== Excerpted records ==
:::::
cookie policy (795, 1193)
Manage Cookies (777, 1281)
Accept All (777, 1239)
:::::
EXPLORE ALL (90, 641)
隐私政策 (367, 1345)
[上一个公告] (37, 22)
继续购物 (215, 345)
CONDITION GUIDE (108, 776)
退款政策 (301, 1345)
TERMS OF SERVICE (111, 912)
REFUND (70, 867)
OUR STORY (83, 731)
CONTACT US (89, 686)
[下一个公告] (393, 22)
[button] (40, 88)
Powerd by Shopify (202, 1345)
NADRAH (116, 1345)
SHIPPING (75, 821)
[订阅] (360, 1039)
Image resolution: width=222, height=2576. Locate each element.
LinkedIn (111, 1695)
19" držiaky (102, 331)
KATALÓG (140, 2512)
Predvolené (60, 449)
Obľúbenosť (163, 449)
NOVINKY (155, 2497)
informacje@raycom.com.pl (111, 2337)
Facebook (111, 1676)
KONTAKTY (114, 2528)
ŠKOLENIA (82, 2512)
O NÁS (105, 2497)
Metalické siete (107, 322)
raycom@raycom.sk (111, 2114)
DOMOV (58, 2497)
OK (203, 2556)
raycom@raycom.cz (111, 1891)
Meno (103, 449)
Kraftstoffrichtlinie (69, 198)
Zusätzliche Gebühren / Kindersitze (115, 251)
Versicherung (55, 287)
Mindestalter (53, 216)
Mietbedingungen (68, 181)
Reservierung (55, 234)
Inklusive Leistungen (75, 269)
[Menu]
:::::
== Task to complete ==
Return only the lines of the records in which the string "raycom" appears.

== Exercise solution ==
informacje@raycom.com.pl (111, 2337)
raycom@raycom.sk (111, 2114)
raycom@raycom.cz (111, 1891)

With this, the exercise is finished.